Petite remise en situation. Baby Oil avait, au milieu des années 1990, marqué les esprits par la pratique d’un stoner rock impliquant aussi un peu de noise. De plus, le chant féminin assuré par deux jumelles se chargeait de faire tourner les têtes et finissait d’asseoir la réputation de ce combo dans la grande région. Les choses s’étant décantées au fur et à mesure par la suite, de nombreux changements de line-up finiront par entraîner le groupe dans un hiatus indéfiniment long ; pendant cette période, on notera que les principaux protagonistes continueront dans d’autres formations plus éphémères comme Nequi:Bo ou Marry me twice, le guitariste Seb Peiffer s’adonnant même avec une certaine réussite à la jungle sous le pseudonyme Bazooka.
Mais voilà, tel Lazare, il était écrit quelque part que Baby Oil n’avait pas dit son dernier mot. Le groupe se remet sur les rails par l’entremise des deux guitaristes initiaux, qui pour l’occasion s’adjoignent une section rythmique où l’on peut pointer le batteur haut en couleurs des regrettés Tiger Fernandez. Près d’une décennie après ses premiers pas, Baby Oil revient donc avec un deuxième album, intitulé Score et distribué sur Winged Skull. Mais après une telle parenthèse, peut-on encore parler de la même formation que jadis ? Certes, leur musique reste très orientée guitares 90’s rappelant à maintes reprises des groupes tels que Pearl Jam, Bush, My Vitriol, voire et surtout les premiers Placebo ou les Smashing Pumpkins, mais la dimension stoner caractéristique à la première mouture du groupe est mise plus ou moins au placard. Le chant principal est assuré par Seb Peiffer et s’enfonce dans une veine ouvertement mélodique. Le bonhomme prouve, souvent d’ailleurs, une certaine aisance même si les parties vocales ne se démarquent que rarement du reste des instruments au lieu de les transcender.

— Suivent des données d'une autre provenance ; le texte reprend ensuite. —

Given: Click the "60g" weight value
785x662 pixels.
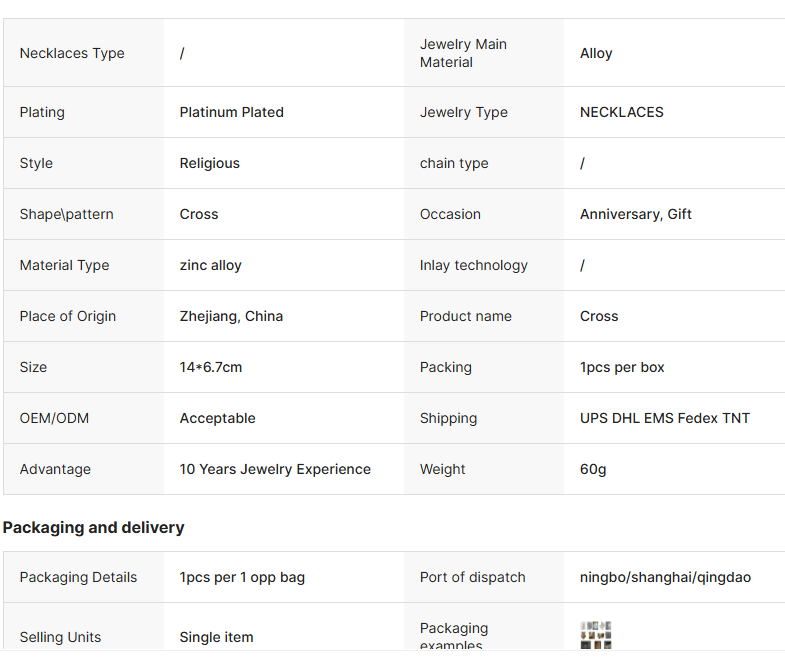Looking at the screenshot, I should point(593,469).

Le Baby Oil version 2.0 se veut plus évident et essaie de plaire à tout le monde. Trop peut-être ? À chacun de décider, mais l’auteur de ces lignes ne peut s’empêcher de penser que, dans la valse aux compromis, Baby Oil a tronqué une partie de sa personnalité contre des arrangements à la truelle et un peu passe partout au service de compositions qui lorgnent un peu du côté des stades. Bon, ces derniers constituent évidemment le terrain de jeu habituel des groupes évoqués ci-dessus. De plus, on a cette impression que Baby Oil n’arrive pas à se décider sur quel pied sauter, d’où un rock très balisé qui laisse peu de place aux surprises.
Ceci dit, cela n’entame en rien l’énergie virile, bien réelle, qui se dégage de l’album, souligné par le jeu de batterie très solide et une basse (trop) discrète. Les guitares, bavardes, parfois brouillonnes ou mal équilibrés dans le mix, auraient gagné en subtilité mais assurent quand il faut bétonner le fond de jeu et captivent quand on leur laisse le temps de développer l’ambiance comme sur le final majestueux de Talking books ou sur l’instrumental et épique Penguin. D’ailleurs, ces deux morceaux, les plus longs de l’album, montrent un groupe plus à l’aise et convaincant lorsqu’il a l’occasion d’asseoir peu à peu ses idées par rapport au format court et ramassé des deux à trois minutes. Autre réussite, Over the cloud emprunte le fameux gimmick du Can’t you get out of my head de l’Australienne de poche (et de charme) en clin d’œil et distille une tristesse diffuse.
Ce Score remet en selle une formation qui avait été laissée pour morte, il y a encore quelques années. C’est là le principal mérite de cet album mi-figue, mi-raisin. Baby Oil semble encore se chercher et on ne peut que leur souhaiter de miser plus sur leurs points forts la prochaine fois.